▸ Given text:

— start —

8. When I was a kid, I tried to play three instruments. My father owned a violin and a flugelhorn and believed, I guess, that his kids should be musical. We started off, as grade-schoolers, on a piano. My sister was quite good at it; my brother was too young at the time we took lessons; and I was horrible. I mean, there is separate music for each hand, AND there are the foot pedals. For our first recitals, the teacher gave my sister and me the choice of two pieces by Beethoven. (What WAS she thinking? We were KIDS.) My sister's lesson was before mine, and she (rotten little sister that she was) chose Moonlight Sonata, by far the easier piece. That meant I was stuck with Fur Elise, an impossible piece for me. I struggled with it and then finished it off by butchering it at the recital. AND I was the oldest student there. It was awful.

So, on to the violin. I tortured that poor thing, and my father must have wondered if I truly was his child. The orchestra conductor/music teacher at the high school even put me in the orchestra. I have no idea now how long I lasted in it, but it couldn't have been long. In addition to reading the music and doing the appropriate fingering, I had to pay attention to the bowing instructions. You can't just saw in any old direction (and believe me, I sawed, not bowed).

— end —

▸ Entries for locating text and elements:
— start —

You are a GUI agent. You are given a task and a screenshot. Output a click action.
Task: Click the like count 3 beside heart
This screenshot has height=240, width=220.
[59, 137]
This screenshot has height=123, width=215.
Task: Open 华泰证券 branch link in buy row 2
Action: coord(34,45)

— end —

▸ Your tasks:
**A)** List every musical instrument named in the passage about childhood music lessons.
**B)** Set down word for word the part of the passage about childhood music lessons that begins at the words "So, on to the" and stops after "sawed, not bowed).".
**C)** Resume the passage about childhood music lessons after its final sentence.

▸ Task responses:
**A)** violin, flugelhorn, piano

**B)**
So, on to the violin. I tortured that poor thing, and my father must have wondered if I truly was his child. The orchestra conductor/music teacher at the high school even put me in the orchestra. I have no idea now how long I lasted in it, but it couldn't have been long. In addition to reading the music and doing the appropriate fingering, I had to pay attention to the bowing instructions. You can't just saw in any old direction (and believe me, I sawed, not bowed).

**C)**
Next came the French horn. That belonged to the school and I picked it thinking that there were only three (I think it was three) thingies to push, so how hard could it be? For someone with apparently no musical talent, just as difficult as the piano and violin had been.

That was the end of that, and except for a brief unsuccessful attempt in my thirties to take lessons from the same teacher who was working (successfully) with younger daughter, I've left music-making up to others.

9. My name. My first name is spelled differently (incorrectly, in my view) and I have always hated the spelling. I read once that when parents spell a girl's name differently from the norm, it's because they think that girls will not have the same success in life that boys will, and hope that by making their daughter's name unique, she will have a better shot at success. So I imagine my parents looking at sweet little newborn me and saying, "What a loser. We'd better do something to make her stand out. I know! What about misspelling her name?!"

It's been a nuisance all my life. I have to spell it out all the time, and my last name is also spelled differently from most people's. It's the correct original Irish spelling, but lots of immigrants dropped a doubled letter when they came here. So I spell my first and last names for everything I do. I had to send my passport back when the people who processed my application misspelled my name. And there is no form for this problem; I had to fill out a name change form. Once at a drugstore, when I spelled my name correctly for the clerk, she couldn't find it (this happens all the time) and when I gave her other possible misspellings and she did find it, she asked if I wanted her to enter the name correctly in the computer system. Huh? I told her that since I tend to spell my name the way it's actually spelled, yes, I would like her to do that.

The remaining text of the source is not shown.